Writing Militarily pt 2

25th Infantry, some wearing buffalo robes, Ft. Keogh, Montana 1890

Indian Wars, post-Civil War to WWI

The Indian Wars, though occupying a time frame mirroring colonization, from the Pequot War in 1637 to the Posey War in 1923 between the Ute and Paiute against Mormon settlers, the conflicts romanticized in western films cover a time between the American Civil War and the crushing of the Sioux after Little Big Horn in 1876. It can be said that the uprisings, localized conflicts between settlers and marauders, punitive expeditions, and conflicts like the French and Indian War, War of 1812, and Civil War there were incidents that pit Indians against whites or hispanics throughout our nation’s history.

In 1862, a column of infantry, cavalry, and artillery raised in California to help repel Confederate General Sibley’s New Mexico invasion never faced a confederate save for a brief skirmish in Arizona when a patrol of the 1st California Cavalry ran into a confederate held outpost at Pichacho Pass, rounding up three prisoners and scattering the rest. The numbers involved were small and the outcome already established as the confederates had little choice but to withdraw before the superior union force. Having arrived too late to affect the outcome, the remaining Union forces in New Mexico: the 1st Colorado, 1st, 2nd, and 3rd New Mexico Volunteer Infantry and the 1st California Infantry, 1st California Cavalry, 1st California Artillery spent the rest of the war fighting Apache and Navajo Indians. A visit to the Santa Fe National Cemetery will reveal remnants of Californian service in New Mexico, men who died of disease and wounds from Indian campaigning.

As before the Civil War, these frontier units were scattered about in forts established along critical trade and communication routes throughout the western states of New Mexico, Arizona, Utah, Nevada, Colorado and later Texas and Oklahoma.

The ubiquitous cavalryman from our western films wasn’t the only federal army presence in the west even after the war. The army still had several regular army regiments of infantry that were again located in the various forts. Cavalry makes for better westerns, but not for a complete view of our military at this time.

View of markers from Last Stand Hill, Little Big Horn

The campaign undertaken in 1876 to corral the Sioux and Cheyenne who were following Sitting Bull and Crazy Horse into the Black Hills of Montana was made up of both infantry and cavalry elements, Custer’s 7th being famous among them. A column under the command of General Crook, ten companies (A, B, C, D, E, F, G, I, L, and M) of the 3rd Cavalry, five (A, B, D, E, and I) of the 2nd Cavalry, two companies (D and F) of the 4th Infantry, and three companies (C, G, and H) of the 9th Infantry was attacked at the headwaters of the Rosebud River, Montana and soundly defeated just days before General Terry’s column of including twelve companies (A, B, C, D, E, F, G, H, I, K, L, and M) of the 7th Cavalry under Lieutenant Colonel George Armstrong Custer’s immediate command,[4] Companies C and G of the 17th U.S. Infantry, and the Gatling gun detachment of the 20th Infantry arrived at the mouth of the Rosebud. Custer’s 7th was to make its way up the Rosebud while Terry’s other units were to converge on the Little Big Horn River and catch the Indian encampment between two forces and disperse it. The rest is history as the 7th stumbles on the encampment first.

- [Data to examine]

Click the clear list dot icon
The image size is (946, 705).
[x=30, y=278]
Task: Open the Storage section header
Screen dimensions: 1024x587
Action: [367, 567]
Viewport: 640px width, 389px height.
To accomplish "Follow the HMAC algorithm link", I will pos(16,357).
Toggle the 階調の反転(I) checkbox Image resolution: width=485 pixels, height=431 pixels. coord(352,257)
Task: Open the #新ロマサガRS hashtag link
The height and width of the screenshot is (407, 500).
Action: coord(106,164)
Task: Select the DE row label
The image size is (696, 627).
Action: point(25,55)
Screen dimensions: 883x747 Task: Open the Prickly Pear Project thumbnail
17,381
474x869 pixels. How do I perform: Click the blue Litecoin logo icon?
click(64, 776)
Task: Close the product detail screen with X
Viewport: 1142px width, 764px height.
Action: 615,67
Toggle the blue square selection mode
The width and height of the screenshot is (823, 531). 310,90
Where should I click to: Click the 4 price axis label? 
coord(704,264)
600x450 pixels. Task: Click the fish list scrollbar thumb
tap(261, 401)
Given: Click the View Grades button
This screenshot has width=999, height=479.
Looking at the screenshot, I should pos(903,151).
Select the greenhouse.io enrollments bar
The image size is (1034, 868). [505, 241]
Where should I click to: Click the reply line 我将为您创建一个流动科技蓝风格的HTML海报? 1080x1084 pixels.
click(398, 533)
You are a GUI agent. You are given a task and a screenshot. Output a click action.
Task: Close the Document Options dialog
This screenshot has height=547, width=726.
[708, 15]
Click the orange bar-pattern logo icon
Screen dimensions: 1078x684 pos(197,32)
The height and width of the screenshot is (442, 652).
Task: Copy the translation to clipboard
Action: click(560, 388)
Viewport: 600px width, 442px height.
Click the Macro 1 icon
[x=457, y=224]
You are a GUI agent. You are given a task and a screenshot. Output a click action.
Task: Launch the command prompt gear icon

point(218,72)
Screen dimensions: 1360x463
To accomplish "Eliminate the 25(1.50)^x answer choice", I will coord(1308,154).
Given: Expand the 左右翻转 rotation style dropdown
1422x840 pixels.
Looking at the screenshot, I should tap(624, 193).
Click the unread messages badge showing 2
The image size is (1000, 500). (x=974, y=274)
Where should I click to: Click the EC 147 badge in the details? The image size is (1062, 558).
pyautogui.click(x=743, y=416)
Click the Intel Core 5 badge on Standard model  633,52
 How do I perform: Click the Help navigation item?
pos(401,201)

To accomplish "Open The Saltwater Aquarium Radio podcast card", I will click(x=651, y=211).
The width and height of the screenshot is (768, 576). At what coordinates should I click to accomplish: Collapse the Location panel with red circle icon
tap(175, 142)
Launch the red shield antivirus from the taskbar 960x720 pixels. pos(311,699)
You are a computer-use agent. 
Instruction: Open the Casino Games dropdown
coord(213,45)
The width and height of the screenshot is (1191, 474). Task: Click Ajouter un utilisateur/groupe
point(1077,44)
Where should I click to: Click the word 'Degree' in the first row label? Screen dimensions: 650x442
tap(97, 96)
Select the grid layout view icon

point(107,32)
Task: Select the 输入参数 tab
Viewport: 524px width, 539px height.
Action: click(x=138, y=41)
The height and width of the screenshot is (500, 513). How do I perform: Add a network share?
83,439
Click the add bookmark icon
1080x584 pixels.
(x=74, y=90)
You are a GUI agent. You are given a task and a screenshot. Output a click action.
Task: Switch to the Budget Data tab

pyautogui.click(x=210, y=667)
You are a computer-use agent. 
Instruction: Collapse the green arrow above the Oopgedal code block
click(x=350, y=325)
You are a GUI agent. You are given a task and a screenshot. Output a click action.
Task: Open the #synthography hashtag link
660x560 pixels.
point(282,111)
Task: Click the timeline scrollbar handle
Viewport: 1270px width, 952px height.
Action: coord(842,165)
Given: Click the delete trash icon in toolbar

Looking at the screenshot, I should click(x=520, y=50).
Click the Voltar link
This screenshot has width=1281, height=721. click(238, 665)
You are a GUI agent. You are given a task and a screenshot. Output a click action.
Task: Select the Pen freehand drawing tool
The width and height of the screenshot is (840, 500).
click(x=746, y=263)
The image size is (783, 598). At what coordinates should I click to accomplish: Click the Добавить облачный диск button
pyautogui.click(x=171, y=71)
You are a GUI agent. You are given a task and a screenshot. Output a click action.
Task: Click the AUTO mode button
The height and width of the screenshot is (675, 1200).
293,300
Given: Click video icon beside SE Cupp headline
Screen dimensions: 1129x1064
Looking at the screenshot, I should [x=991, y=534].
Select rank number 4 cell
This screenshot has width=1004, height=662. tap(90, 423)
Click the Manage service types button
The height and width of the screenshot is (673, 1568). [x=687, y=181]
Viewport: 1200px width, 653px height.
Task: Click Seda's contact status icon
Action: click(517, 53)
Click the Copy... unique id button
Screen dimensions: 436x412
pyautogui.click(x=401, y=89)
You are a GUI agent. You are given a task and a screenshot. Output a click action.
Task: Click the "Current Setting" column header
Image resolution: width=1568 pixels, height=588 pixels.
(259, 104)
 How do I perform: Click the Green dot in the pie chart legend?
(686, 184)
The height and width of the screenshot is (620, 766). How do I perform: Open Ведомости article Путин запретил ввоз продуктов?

- [Questions on the material]
1. Name every state that the Indian Wars passage lists as a place where frontier forts stood along trade and communication routes.
2. Summarize the Indian Wars passage in three sentences.

- [Responses for each task]
1. New Mexico, Arizona, Utah, Nevada, Colorado, Texas, Oklahoma

2. The Indian Wars ran from the Pequot War in 1637 to the Posey War in 1923, but the fighting shown in western films falls between the Civil War and the crushing of the Sioux after Little Big Horn in 1876. Union troops from California, Colorado and New Mexico arrived too late to fight the Confederates in New Mexico and spent the rest of the war fighting Apache and Navajo Indians. The army in the West had infantry as well as cavalry, and both took part in the 1876 campaign against the Sioux and Cheyenne, in which Custer's 7th Cavalry came upon the encampment first.